Both of you are making an assumption about my definition of class that is unwarranted. Nowhere have I said that class is defined by income level, and RickJay’s elaboration on baseball players illustrates the problem with that definition quite nicely.
A-Rod’s personal worth alone does not make him a capitalist. What would make him a capitalist is if he used that personal worth to start up a company, hired people to work in it, made a profit off it, and either used those profits to reinvest in expanding the company or pocketed them for his own personal use. Or if he just invested his personal worth in other companies to reap profits in the form of dividends and such like. But simply having $25 million from a baseball career doesn’t make him a capitalist.
It is therefore for that very reason that Marxists don’t see socialism or communism as simply income equality, and actually picture it as BG briefly described in post #167, with the important exception that the soviet replaces both the CEO and the Board of Directors, and makes the foremen and supervisors directly responsible to them (and since the soviet is made up of the workers in the company, to whom the soviet is directly accountable and responsible, the foremen and supervisors thus become directly accountable to the very people they are supervising).
BG is also right in stating that going on strike does not make a symphony violinist the class brother of a sanitation worker; what makes them class brethren is that they both sell their ability to work. Going on strike for better wages and conditions only works towards helping them both realize that. It’s called ‘solidarity’. Who someone chooses to marry (or envisions themselves being able or unable to marry) is not an indicator of class at all.

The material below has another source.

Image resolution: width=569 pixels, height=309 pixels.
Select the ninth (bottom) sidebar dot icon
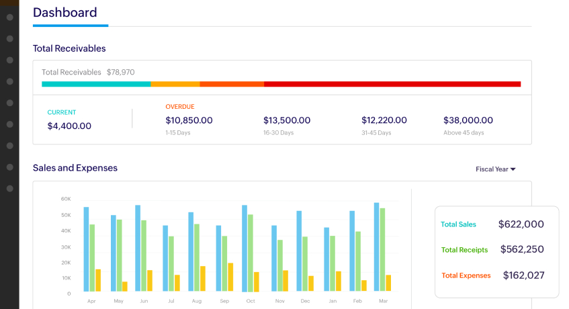[9, 189]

RickJay, there is a major difference between selling one’s ability to work and selling the product of one’s labor. Let’s compare Athenian wheat farmers to a modern-day sanitation worker, for example. Both have to work in order to survive; this is true enough. But the wheat farmer, to start with, supplied himself with the materials he needed to get the work done, and they became his property - seeds, a plow and a horse or mule to pull it, a scythe to mow the grain, a place to store the grain in, and so on. And when he harvested the wheat, it was his and his alone to sell on the market. Nowhere did he sell his ability to work to someone else; any money he used in purchasing equipment or livestock (or goods he bartered away for the same purpose) came from disposing of the results of his labor - ie the wheat.
The sanitation worker, on the other hand, doesn’t own the truck he drives or the compactor on the back of it, or oftentimes even the uniform he wears while on the job - it’s all company property. The only thing he brings to the job are his hands, his body, and his brain. In other words, his ability to work.

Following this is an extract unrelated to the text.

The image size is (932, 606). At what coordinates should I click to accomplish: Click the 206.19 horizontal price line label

As a matter of fact, this is happening to a lot of farmers as well, if you consider things like agricultural companies attempting to control what seeds are used (such as GM plants that don’t produce seeds of their own, pushing farmers to have to come back and buy more each year) or what crops are grown (through contracts), leaving farmers only with the choice of which company to work for, and thereby really only selling their ability to work. Vastly different than the situation with the Athenian farmer of Solon’s time.
BG: If I ask “Show me a class” and you say “This, but it’s not actually a class”, how in the hell do you consider that an answer to the question?! I’m also still waiting on you to identify the source of the quote I provided in #161.